The VMware infrastructure was 4 years old. The DRP had been documented at initial deployment, formally validated by an external service provider, and never rehearsed since. Over 4 years, the environment had evolved: new VMs, new application traffic flows, network changes. The DRP documented a state that no longer existed.
:::Critical point A documented DRP is not a functional DRP. It is a declarative DRP. The difference shows up at the first production incident. :::
What the audit revealed
The audit lasted 5 days. Five days to produce a short but precise list of problems:
- Two undocumented single points of failure on the production network path
- The failover process assumed the availability of an administrator with physical access to the secondary site — not guaranteed outside business hours
- The decision deadline for activating the DRP was undefined: who decides, on what criterion, within what timeframe?
- Three critical VMs did not have application-consistent snapshots (pre-snapshot flush not configured)
:::Field observation The RTO declared in the SLAs was 20 minutes. The RTO measured during the simulated test was 64 minutes. The gap came primarily from points 2 and 3. :::
HA architecture chosen
Redesign to multi-node Proxmox VE with the following principles:
- Automatic failover without human intervention for critical VMs (Proxmox HA)
- Synchronous replication to a secondary node on the secondary site (dedicated network)
- Proxmox Backup Server on the secondary site with automatic integrity verification
- Failover procedure executable from any workstation with VPN access (physical access prerequisite removed)

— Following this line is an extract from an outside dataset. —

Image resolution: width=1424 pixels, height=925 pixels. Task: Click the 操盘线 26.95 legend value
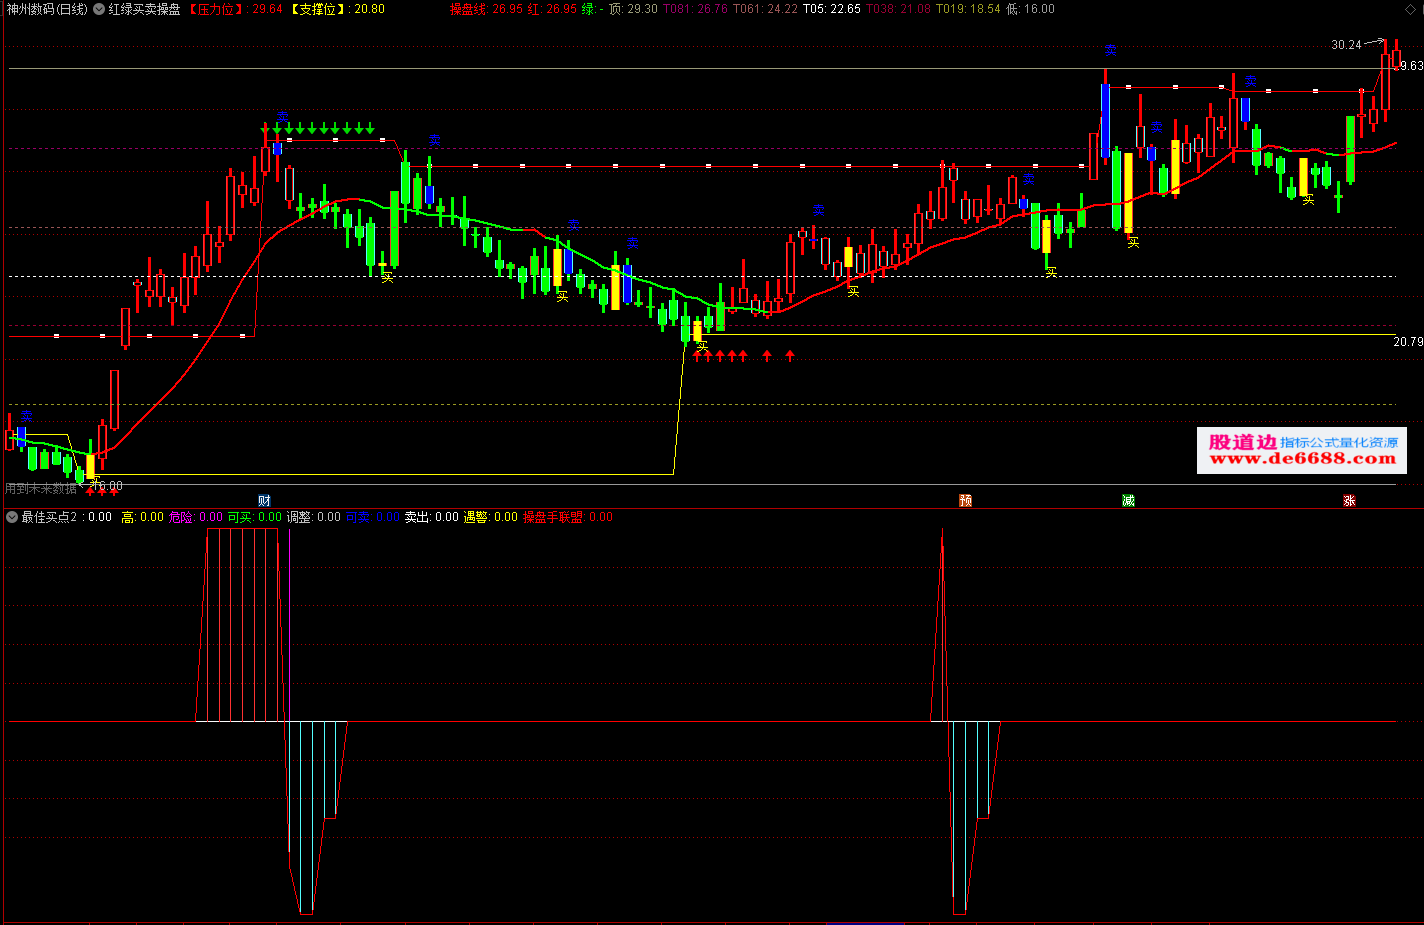(486, 9)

- Tested runbooks: every procedure is validated by the internal team before being signed off
:::Decision retained Synchronous replication only for the 8 critical SLA-bound VMs. The rest on asynchronous replication. This was not a budget decision — it was a design decision: not all workloads carry the same risk profile. :::
Real tests
Three rounds of testing under production conditions:
- Node failure simulation — forced power-cut of the primary node, measurement of automatic recovery time
- Primary site loss simulation — full failover to the secondary site, full RTO measurement including decision time
- Restore from backup — restore of a critical VM from PBS, measurement of real RPO
Tests were executed by the internal team after training, not by VSHIFT. This was deliberate: if the team cannot execute the procedures on their own, the DRP is not operational.
:::Production reality The first test in series 2 detected a network configuration issue on the secondary site that was not visible under normal operation. Better to find it in a test. :::
Result
Effective RTO below 6 minutes on critical workloads, measured under real conditions. RPO below 2 minutes via synchronous replication. Automatic failover tested and validated each quarter by the internal team. Single points of failure eliminated. Up-to-date DRP documentation auditable by clients within service contracts.